━━━ Data in this exercise
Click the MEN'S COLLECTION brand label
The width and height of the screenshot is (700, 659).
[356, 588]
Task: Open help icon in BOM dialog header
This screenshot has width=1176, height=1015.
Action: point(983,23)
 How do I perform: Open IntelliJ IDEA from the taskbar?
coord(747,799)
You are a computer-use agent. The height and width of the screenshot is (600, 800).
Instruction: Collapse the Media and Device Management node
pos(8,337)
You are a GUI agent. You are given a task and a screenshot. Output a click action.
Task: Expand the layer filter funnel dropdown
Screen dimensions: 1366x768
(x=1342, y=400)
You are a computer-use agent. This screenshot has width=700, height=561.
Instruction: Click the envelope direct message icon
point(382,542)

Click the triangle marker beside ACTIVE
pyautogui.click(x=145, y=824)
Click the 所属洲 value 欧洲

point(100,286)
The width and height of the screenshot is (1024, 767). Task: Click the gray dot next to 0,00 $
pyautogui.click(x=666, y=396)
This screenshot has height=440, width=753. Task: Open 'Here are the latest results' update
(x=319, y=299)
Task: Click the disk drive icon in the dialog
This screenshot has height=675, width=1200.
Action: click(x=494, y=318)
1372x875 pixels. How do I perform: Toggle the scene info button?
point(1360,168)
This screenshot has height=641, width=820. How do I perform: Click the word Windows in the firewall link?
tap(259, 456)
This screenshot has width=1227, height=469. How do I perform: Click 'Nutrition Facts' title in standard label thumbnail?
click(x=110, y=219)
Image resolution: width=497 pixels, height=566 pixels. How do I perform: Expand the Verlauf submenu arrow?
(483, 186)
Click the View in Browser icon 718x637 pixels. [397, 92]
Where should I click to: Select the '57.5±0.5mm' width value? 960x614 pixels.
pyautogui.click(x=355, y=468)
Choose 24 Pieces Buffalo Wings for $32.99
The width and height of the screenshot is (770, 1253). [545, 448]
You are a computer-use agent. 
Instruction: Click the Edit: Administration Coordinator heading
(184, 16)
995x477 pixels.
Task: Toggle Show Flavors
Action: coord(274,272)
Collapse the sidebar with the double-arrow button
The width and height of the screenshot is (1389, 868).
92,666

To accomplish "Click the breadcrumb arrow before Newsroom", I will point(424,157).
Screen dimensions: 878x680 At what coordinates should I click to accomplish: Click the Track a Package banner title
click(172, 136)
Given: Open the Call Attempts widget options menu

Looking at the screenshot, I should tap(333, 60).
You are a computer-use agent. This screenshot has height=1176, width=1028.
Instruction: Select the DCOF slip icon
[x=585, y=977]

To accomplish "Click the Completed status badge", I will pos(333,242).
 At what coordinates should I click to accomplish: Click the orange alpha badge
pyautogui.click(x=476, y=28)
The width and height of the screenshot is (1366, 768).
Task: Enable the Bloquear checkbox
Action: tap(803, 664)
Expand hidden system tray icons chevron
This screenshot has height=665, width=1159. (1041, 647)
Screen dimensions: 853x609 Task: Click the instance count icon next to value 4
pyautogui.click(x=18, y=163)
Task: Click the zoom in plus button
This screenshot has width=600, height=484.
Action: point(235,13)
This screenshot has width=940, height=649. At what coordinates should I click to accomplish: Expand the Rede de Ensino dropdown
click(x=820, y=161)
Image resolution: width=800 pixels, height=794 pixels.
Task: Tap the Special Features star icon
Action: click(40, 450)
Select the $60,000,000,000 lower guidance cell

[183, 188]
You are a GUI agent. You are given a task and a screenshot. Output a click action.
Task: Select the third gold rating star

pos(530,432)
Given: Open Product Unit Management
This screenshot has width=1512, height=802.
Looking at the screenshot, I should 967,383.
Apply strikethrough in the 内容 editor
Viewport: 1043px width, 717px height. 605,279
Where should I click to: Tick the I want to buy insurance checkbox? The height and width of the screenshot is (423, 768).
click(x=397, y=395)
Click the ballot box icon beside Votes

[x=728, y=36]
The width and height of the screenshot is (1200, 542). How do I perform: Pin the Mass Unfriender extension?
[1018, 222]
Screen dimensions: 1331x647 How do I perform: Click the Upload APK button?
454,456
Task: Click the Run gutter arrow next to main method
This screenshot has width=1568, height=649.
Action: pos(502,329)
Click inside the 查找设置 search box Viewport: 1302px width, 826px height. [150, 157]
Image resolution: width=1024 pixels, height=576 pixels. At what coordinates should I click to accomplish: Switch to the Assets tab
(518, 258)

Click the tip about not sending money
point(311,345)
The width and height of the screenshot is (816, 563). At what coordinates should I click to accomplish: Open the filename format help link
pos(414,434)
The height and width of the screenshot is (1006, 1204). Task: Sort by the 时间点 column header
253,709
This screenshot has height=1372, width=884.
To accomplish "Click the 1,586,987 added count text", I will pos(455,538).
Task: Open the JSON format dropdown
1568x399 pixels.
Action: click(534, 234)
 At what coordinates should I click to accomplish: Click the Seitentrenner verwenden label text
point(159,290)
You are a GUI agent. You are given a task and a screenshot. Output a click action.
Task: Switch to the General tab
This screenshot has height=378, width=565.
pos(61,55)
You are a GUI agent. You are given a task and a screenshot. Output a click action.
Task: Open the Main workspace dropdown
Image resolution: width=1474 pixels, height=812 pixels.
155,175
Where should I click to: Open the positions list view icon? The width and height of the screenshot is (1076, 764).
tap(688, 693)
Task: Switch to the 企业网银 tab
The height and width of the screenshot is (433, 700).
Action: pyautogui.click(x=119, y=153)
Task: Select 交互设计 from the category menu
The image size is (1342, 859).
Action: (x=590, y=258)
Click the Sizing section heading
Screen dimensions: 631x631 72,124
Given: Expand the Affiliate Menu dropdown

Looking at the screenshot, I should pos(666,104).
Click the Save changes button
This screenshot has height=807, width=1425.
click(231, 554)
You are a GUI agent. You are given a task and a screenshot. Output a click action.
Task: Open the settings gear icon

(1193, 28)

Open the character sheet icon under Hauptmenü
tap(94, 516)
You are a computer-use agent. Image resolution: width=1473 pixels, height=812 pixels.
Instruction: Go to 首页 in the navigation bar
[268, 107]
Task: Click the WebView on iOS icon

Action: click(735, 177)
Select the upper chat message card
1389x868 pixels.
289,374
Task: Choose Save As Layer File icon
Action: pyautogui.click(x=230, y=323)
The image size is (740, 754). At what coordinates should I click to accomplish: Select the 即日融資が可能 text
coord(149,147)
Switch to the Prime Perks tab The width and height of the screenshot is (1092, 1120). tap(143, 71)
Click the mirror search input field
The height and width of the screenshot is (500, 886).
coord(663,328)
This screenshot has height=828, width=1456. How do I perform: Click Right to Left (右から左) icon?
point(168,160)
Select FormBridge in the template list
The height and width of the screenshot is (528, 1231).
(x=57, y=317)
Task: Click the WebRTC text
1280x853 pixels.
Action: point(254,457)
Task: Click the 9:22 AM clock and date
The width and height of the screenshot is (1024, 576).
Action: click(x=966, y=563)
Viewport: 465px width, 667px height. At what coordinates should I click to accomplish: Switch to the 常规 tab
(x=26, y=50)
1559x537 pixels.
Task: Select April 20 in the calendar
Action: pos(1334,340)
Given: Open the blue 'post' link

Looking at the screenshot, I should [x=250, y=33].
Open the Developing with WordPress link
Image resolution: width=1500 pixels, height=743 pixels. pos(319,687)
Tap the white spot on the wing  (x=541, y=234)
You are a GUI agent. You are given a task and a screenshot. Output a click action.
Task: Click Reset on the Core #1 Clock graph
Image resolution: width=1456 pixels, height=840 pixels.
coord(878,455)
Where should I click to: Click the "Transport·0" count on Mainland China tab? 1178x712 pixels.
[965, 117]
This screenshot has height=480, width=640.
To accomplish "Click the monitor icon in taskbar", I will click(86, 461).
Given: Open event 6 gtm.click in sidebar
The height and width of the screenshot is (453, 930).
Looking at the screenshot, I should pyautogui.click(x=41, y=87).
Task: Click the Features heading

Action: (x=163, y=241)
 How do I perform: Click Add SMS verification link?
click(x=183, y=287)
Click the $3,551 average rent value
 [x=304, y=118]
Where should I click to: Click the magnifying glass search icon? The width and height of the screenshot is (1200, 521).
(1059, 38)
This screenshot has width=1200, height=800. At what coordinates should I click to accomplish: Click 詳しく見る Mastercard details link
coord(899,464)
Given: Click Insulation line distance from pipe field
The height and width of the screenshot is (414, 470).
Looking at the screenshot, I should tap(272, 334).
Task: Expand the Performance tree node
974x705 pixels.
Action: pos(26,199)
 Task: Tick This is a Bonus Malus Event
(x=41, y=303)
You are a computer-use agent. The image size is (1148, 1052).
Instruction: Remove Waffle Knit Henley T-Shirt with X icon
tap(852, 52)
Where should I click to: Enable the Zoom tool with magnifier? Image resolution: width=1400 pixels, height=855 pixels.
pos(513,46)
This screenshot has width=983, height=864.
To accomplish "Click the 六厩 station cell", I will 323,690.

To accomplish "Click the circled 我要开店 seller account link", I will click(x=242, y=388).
━━━━━━
• [Your assignment] Where a line above contains the word "computer", copy that line.

• [Answer below]
You are a computer-use agent. The height and width of the screenshot is (600, 800).
You are a computer-use agent. This screenshot has width=700, height=561.
You are a computer-use agent. 
You are a computer-use agent. This screenshot has height=1176, width=1028.
You are a computer-use agent. Image resolution: width=1473 pixels, height=812 pixels.
You are a computer-use agent. The image size is (1148, 1052).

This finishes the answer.